**TO DO:** Lay out the material below as a Markdown table with the columns "Row" and "Text," starting at the line that contains "Given: Open the" and ending at the last line of the material. Number each line, skip blank lines, and omit the pictures.

-- BEGIN DATASET RECORDS --

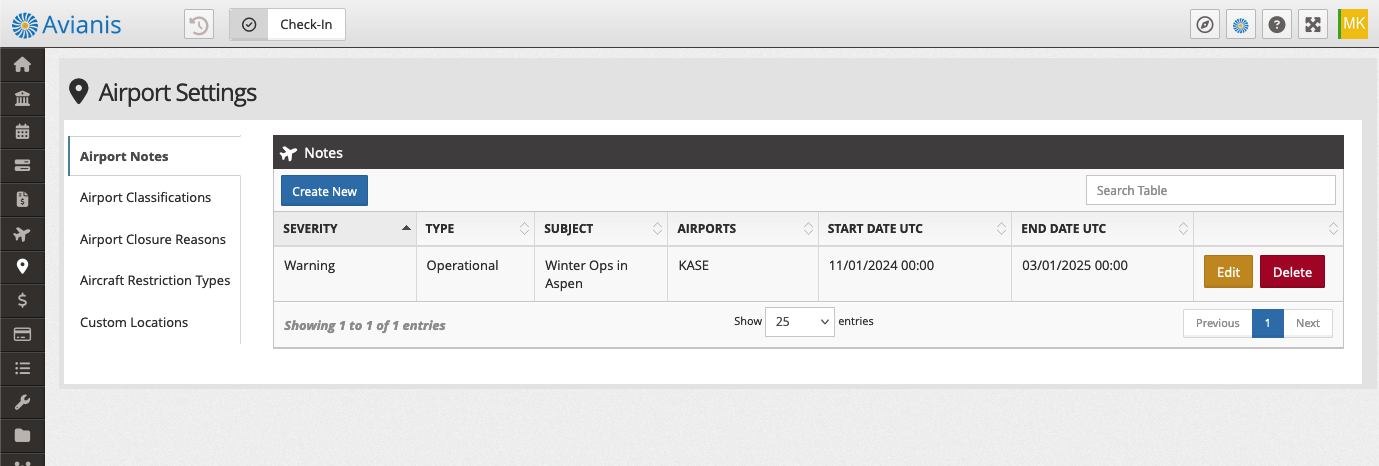Switch to Airport Closure Reasons tab

click(x=154, y=240)
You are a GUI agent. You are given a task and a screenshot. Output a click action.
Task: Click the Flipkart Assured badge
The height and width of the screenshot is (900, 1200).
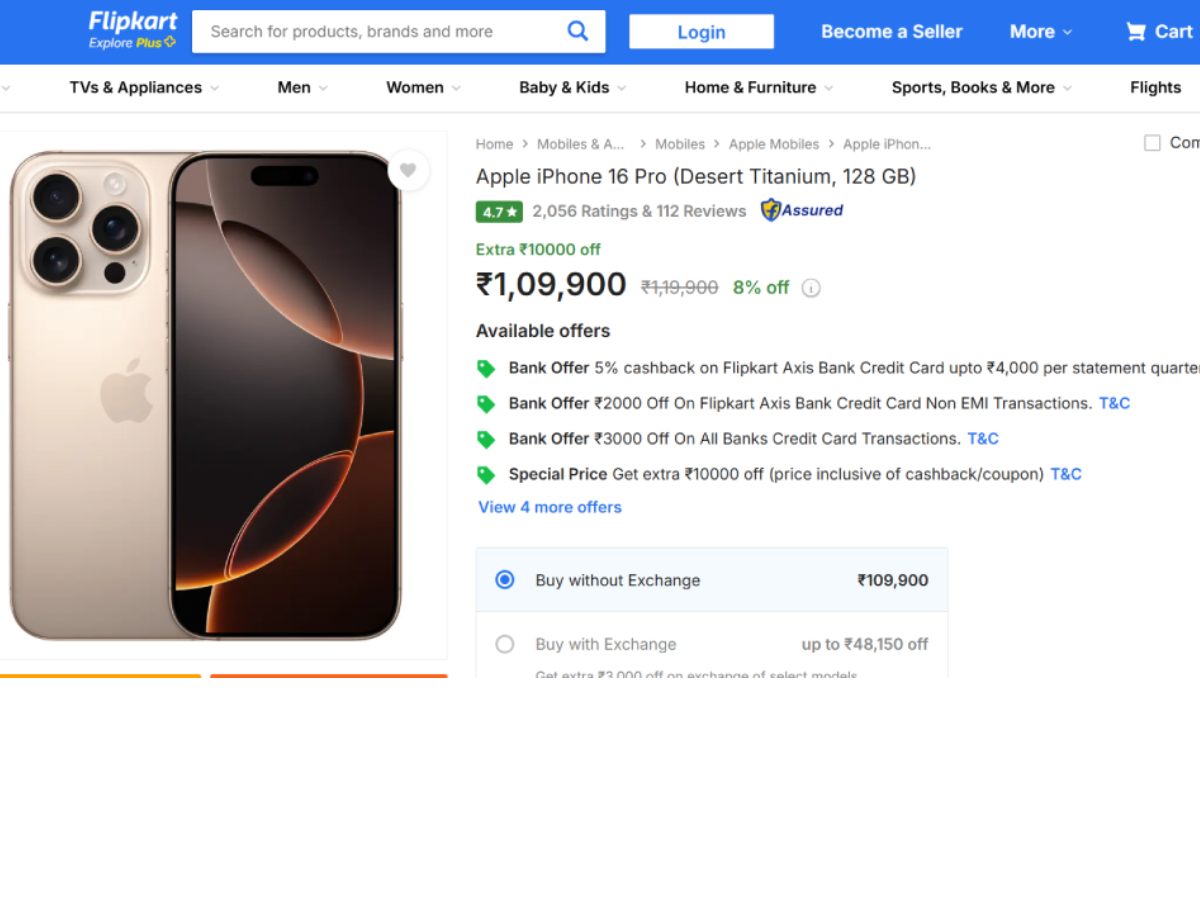tap(802, 211)
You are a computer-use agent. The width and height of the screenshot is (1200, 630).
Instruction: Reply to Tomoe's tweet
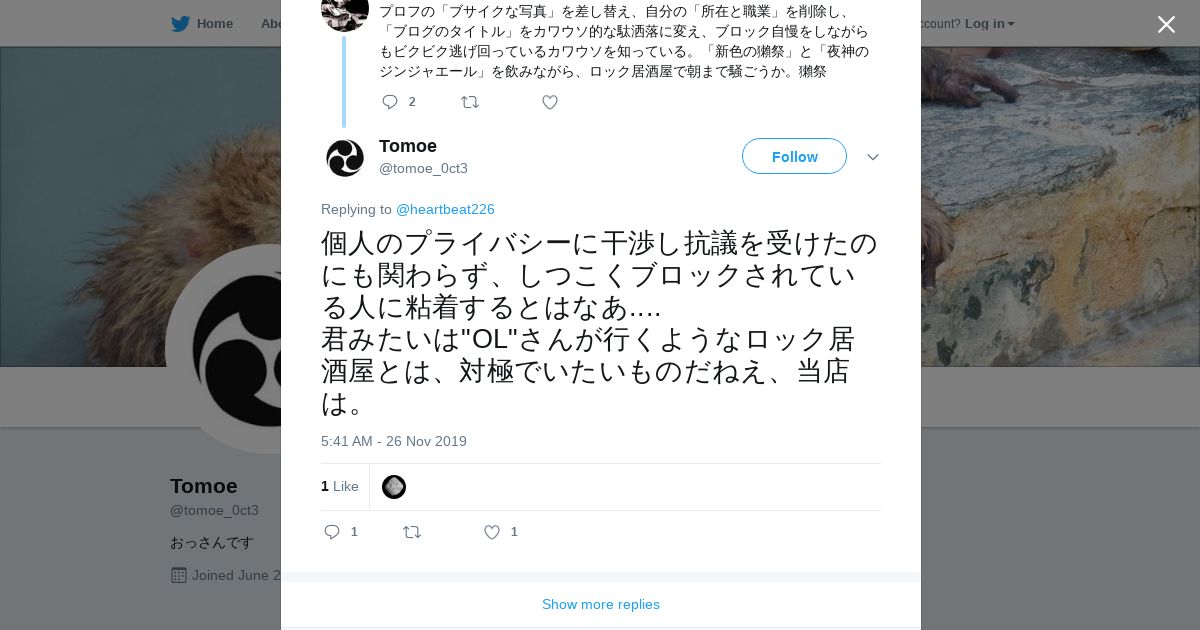coord(333,532)
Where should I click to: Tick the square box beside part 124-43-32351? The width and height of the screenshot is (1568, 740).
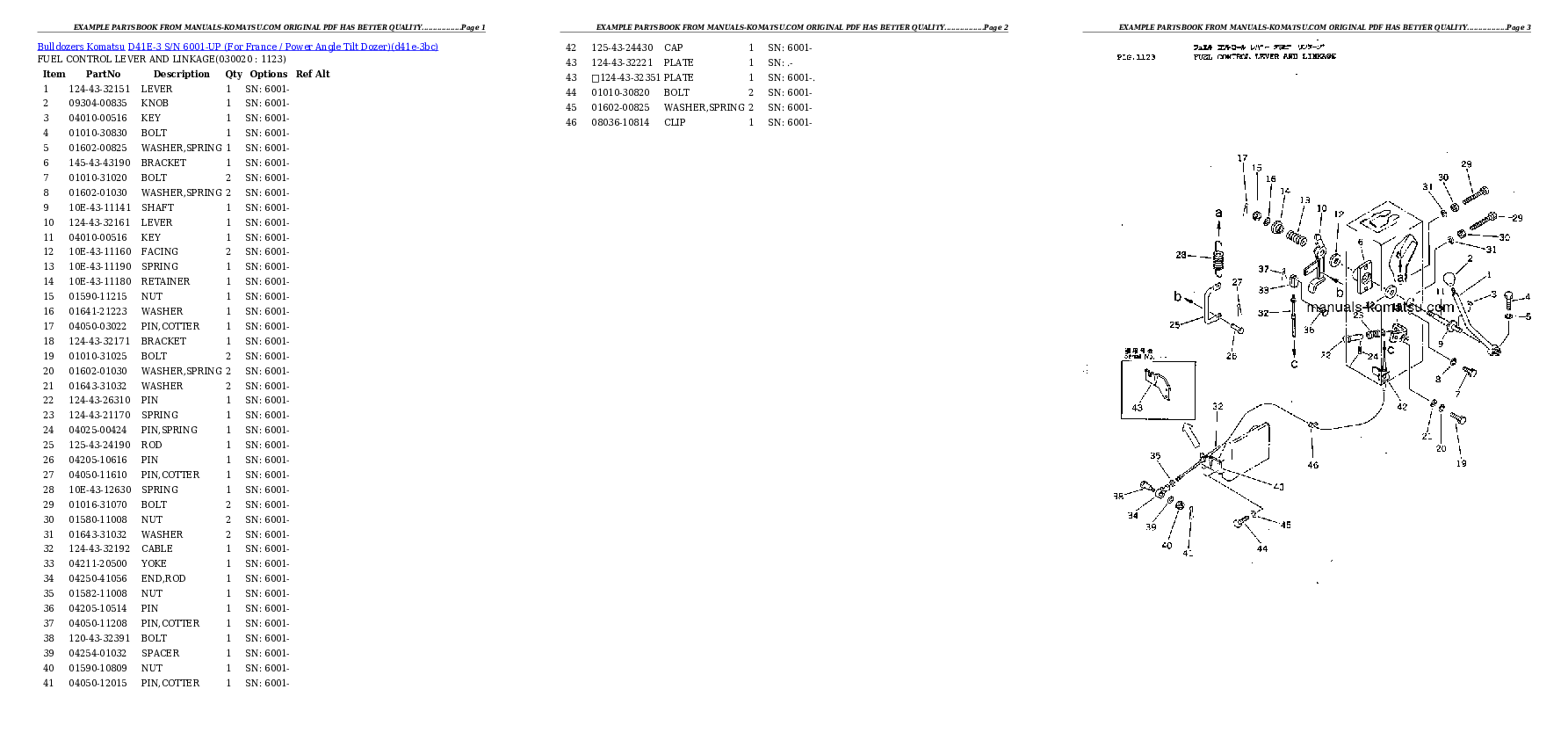(596, 78)
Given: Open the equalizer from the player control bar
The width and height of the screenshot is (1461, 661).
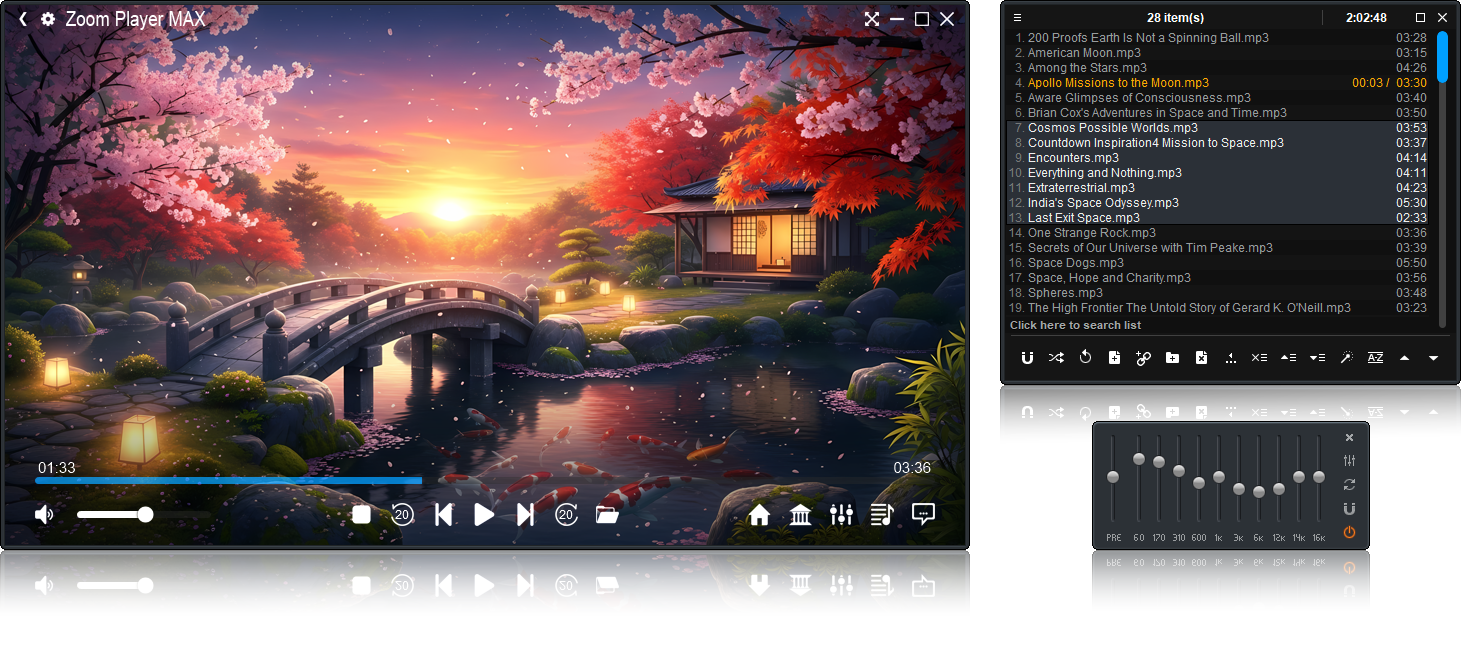Looking at the screenshot, I should 841,515.
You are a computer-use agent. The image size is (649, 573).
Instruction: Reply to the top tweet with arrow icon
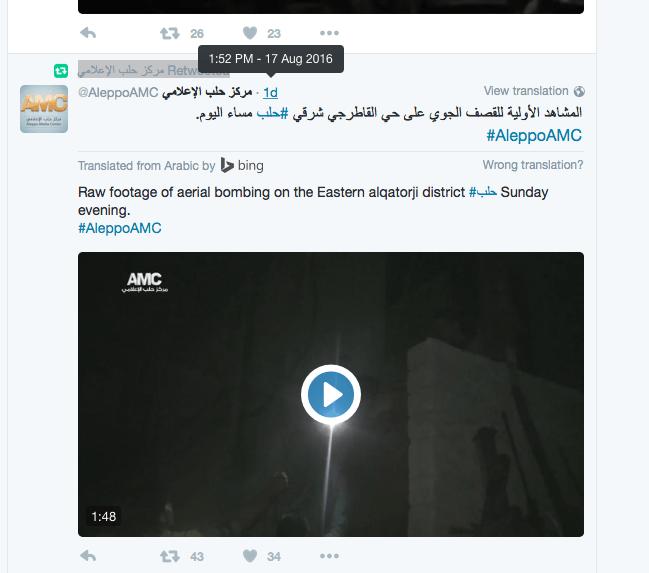pyautogui.click(x=88, y=33)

-- END DATASET RECORDS --

**WRITTEN REPLY:**
| Row | Text |
|---|---|
| 1 | Given: Open the equalizer from the player control bar |
| 2 | The width and height of the screenshot is (1461, 661). |
| 3 | Looking at the screenshot, I should 841,515. |
| 4 | You are a computer-use agent. The image size is (649, 573). |
| 5 | Instruction: Reply to the top tweet with arrow icon |
| 6 | pyautogui.click(x=88, y=33) |